Task statement:
All lines from the one with "The height and width of the screenshot is (787, 2000)." to the end of the listing below are to be transcribed exactly; both end lines are included, and no other lines are.

*****

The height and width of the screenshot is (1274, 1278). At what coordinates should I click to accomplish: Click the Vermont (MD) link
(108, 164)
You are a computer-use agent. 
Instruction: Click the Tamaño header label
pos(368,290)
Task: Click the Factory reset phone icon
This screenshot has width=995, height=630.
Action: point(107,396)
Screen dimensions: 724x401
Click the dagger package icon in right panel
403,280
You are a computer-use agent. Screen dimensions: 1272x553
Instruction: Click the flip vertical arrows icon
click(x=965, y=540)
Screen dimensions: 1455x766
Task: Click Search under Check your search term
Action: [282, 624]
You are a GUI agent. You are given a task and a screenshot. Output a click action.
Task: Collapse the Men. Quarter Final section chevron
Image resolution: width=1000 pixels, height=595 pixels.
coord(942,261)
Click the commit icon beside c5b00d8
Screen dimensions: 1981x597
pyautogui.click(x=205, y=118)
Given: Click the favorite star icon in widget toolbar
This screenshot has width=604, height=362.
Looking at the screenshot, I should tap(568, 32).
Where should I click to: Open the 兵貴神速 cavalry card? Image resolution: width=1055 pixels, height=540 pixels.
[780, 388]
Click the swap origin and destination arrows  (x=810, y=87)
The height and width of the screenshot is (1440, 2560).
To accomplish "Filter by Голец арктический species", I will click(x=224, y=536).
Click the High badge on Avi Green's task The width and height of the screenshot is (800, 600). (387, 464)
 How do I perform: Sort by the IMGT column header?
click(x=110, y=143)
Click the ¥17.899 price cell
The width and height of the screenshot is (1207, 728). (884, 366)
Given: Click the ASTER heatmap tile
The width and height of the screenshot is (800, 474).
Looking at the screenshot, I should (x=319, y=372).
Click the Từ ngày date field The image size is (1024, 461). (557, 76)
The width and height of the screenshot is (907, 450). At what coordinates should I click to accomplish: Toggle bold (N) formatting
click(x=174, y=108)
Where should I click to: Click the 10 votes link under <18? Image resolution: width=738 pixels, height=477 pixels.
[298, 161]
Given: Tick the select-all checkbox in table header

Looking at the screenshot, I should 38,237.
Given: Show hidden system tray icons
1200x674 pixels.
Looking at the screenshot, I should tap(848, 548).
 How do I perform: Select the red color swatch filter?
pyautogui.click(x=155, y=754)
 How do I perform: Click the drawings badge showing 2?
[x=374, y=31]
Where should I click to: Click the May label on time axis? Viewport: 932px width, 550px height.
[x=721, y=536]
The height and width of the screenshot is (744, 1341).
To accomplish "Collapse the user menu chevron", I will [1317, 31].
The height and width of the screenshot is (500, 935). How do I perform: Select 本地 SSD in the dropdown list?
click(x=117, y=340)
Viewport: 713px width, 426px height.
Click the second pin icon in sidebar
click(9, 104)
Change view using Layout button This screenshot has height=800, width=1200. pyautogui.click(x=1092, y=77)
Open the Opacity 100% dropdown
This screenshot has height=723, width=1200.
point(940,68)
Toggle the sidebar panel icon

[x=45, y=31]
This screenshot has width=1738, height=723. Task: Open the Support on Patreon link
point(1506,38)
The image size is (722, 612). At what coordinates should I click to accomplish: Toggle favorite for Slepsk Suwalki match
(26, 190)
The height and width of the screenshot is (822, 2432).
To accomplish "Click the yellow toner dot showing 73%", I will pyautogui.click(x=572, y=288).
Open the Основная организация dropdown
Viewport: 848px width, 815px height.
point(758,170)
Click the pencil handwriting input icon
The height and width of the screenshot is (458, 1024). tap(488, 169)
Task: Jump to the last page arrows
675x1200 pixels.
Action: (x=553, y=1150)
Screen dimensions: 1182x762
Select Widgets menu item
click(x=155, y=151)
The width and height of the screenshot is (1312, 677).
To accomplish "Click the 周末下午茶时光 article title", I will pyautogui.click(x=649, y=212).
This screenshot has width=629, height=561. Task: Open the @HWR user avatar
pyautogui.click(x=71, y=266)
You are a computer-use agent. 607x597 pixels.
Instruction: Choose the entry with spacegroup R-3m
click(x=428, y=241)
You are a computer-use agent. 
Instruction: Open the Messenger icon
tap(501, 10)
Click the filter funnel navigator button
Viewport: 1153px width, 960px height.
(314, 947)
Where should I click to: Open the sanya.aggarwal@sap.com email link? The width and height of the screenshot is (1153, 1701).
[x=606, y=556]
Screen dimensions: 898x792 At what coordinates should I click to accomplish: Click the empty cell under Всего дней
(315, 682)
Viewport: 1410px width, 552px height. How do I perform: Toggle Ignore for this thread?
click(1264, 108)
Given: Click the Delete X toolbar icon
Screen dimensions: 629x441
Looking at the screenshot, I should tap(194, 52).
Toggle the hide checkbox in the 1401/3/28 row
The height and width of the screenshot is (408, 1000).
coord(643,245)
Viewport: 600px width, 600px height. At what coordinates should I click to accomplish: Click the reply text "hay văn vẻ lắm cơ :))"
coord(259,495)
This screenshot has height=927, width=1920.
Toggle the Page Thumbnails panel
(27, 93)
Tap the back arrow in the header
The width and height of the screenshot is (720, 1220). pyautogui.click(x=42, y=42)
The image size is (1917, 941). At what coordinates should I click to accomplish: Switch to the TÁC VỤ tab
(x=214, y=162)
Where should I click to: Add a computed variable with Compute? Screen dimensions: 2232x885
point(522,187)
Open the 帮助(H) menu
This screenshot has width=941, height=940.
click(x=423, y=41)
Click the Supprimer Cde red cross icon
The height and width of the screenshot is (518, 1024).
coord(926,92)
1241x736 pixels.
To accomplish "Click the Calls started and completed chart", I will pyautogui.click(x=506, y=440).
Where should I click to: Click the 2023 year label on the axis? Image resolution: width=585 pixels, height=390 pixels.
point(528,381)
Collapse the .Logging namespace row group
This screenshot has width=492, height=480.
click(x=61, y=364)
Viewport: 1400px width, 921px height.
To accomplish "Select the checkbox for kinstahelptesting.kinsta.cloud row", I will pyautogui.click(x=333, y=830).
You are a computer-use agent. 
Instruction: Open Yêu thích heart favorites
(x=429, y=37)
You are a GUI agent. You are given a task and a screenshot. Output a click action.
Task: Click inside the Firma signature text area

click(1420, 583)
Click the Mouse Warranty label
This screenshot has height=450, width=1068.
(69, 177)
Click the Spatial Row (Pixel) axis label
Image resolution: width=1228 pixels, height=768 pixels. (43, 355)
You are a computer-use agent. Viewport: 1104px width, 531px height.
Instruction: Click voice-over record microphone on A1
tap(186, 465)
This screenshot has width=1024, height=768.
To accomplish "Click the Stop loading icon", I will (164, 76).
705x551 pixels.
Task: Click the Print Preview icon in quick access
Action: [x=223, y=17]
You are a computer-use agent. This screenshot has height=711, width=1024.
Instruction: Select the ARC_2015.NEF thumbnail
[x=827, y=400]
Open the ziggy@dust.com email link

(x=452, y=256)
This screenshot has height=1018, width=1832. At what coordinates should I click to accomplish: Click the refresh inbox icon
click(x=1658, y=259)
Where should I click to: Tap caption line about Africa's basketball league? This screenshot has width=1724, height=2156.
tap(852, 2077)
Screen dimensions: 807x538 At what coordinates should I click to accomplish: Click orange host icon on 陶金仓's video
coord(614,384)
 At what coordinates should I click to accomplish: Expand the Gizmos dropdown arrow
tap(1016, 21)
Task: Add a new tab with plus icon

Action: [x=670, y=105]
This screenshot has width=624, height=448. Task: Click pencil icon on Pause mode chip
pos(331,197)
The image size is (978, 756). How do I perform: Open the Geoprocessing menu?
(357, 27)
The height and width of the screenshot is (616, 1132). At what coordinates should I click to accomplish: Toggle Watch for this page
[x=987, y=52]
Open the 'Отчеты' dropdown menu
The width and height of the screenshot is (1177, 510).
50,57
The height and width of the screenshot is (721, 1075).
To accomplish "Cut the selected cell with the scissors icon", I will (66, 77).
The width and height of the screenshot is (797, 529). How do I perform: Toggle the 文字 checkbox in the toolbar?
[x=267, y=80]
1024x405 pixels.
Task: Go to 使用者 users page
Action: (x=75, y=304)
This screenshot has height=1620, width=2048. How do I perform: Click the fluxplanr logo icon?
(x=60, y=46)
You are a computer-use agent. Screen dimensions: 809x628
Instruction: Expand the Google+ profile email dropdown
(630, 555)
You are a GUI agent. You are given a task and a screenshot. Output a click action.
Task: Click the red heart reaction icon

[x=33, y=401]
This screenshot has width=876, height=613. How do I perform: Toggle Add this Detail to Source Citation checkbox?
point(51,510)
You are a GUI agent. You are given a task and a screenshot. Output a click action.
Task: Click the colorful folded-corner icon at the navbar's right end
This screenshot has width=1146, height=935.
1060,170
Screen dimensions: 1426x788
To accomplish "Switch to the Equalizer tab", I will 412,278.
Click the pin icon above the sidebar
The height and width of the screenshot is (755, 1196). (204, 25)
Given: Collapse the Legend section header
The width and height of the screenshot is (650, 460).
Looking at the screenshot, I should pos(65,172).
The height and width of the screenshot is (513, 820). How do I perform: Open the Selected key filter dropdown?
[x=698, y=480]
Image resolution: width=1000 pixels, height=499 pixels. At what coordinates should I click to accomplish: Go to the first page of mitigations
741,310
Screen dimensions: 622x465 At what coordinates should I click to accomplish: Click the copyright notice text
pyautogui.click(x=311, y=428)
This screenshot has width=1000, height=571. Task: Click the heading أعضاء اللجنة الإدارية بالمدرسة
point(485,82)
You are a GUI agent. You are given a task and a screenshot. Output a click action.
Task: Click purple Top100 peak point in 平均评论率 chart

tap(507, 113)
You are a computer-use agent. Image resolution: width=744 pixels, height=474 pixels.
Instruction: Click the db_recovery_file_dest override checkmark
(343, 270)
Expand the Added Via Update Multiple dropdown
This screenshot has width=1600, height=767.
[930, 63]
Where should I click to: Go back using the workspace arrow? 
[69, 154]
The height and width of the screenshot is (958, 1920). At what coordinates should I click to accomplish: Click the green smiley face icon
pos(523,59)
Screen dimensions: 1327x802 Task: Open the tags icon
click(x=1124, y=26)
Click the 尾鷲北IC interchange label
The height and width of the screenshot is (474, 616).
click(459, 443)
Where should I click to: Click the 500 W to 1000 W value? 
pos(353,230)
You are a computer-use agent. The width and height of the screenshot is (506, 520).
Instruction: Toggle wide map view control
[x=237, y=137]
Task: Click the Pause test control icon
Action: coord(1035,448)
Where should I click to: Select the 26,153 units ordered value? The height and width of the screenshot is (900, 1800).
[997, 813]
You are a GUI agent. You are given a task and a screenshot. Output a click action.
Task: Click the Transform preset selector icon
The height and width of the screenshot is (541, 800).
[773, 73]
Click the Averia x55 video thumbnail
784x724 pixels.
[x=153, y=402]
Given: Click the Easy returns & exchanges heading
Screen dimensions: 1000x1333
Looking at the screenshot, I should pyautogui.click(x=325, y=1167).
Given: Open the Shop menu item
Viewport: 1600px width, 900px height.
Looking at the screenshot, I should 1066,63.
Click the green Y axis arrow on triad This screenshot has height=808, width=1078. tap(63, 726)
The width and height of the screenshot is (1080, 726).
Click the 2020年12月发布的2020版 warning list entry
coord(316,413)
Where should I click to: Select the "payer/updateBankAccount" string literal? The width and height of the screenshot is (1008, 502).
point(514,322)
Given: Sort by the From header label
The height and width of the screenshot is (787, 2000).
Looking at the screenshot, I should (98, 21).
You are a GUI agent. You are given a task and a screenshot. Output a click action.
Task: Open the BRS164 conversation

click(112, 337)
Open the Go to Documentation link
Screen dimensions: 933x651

*****

Task output:
The height and width of the screenshot is (787, 2000).
Looking at the screenshot, I should (98, 21).
You are a GUI agent. You are given a task and a screenshot. Output a click action.
Task: Open the BRS164 conversation

click(112, 337)
Open the Go to Documentation link
Screen dimensions: 933x651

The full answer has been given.